Страшными, зловещими звуками пронеслось это предложение подгулявшего мужика.
Будь крестьяне трезвые, они, несмотря на свое суеверие, вряд ли бы отважились на такое дело. Но разгоревшиеся от вина головы соображали туго. Водка — злая сила человечества. Водка превращает народ в зверя. Она делает самых кротких — неистовыми, самых тихих — отчаянными. Водка заставляет человека забывать свое человеческое достоинство и делает его безумным, беспощадным и жестоким.
И у сильно уже подвыпившей толпы созрело ужасное решение. Не в меру выпитая водка делала свое дело.
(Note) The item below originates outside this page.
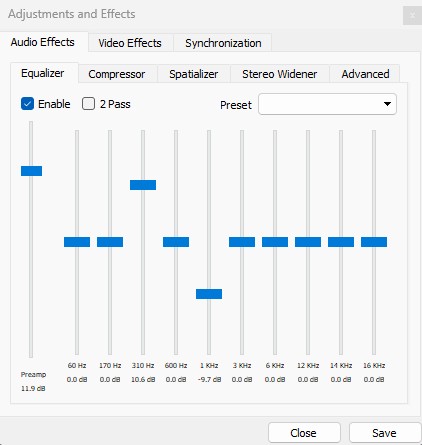422x445 pixels.
Task: Click the 60 Hz band slider handle
Action: pos(77,242)
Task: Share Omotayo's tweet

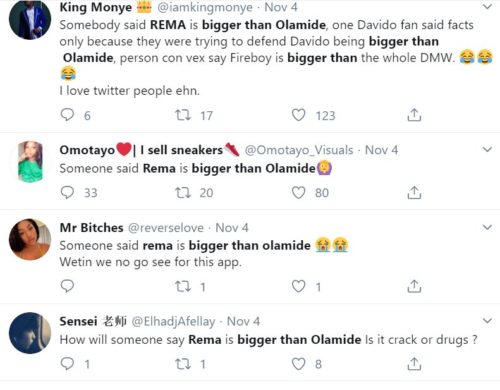Action: click(x=414, y=192)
Неистовствовавшая в воплях и причитаниях мать Анютки подбавляла, как говорится, масла в огонь, громко выражая свою ненависть лесовичке.
— Детей она портит!.. По матери пойдет!.. Скот валить станет!.. Вот увидите скоро!.. Помянете меня!..
Несколько человек потрезвее пробовали, было, уговаривать, успокоить разбушевавшуюся толпу и удержать ее от безумного поступка, но их перекричали другие…
В углу поляны к празднику была наскоро сложена огромная кирпичная печь. В ней пекли пироги для соневских мужиков. Печь, накаленная докрасна, зияла огненной пещерой среди уголка луговой площадки. Около нее сновали две бабы, стряпухи, из крестьянок, повязанные платками, с раскрасневшимися лицами, похожие на двух жриц огня, священнодействующих подле кровянисто-огненной пещеры.
Точно по команде повернулись головы крестьян к этой печи.
Словно одна и та же мысль пронизала мозг всех мужиков и баб, озлобленных, негодующих и исступленных.
— Вот… вот… — послышалось из толпы неуверенным, срывающимся звуком… — Вот, вот… испробовать надо-ть бы. Ефим верно сказывал: коли христианская душенька, Господь не попустит, огонь не сожжет, коли ведьма, дьяволеныш, лесовичка… туда ей и дорога!
— Туда и дорога! — не то простонала, не то ахнула толпа и придвинулась к Ксане, окружив ее со всех сторон.
Сердце замерло в груди Ксани. Лицо мертвенно побледнело… Колючий холодок прошелся по ее телу зябкими мурашками. Смертельная опасность встала перед ней…
В глухой деревне, отстоявшей от города около ста верст и более семидесяти верст от станции, где дикий и невежественный народ еще слепо и глухо верил в русалок, леших, упырей и домовых, нельзя было ждать пощады для бедной девушки, которую считали за ведьму, за колдунью; в особенности нельзя было ждать пощады теперь, когда винные пары кружили всем головы. Ксаня сознавала это.
Правда, у этих людей нет прямого намерения лишить ее жизни; они просто хотят только испытать, лесовичка ли она. Но как «испытать» — огнем!
Испытать!
Ксаня отлично знает, что значит это «испытание». Из их угрожающих криков она поняла все!.. Какой ужас! О, зачем она пришла сюда!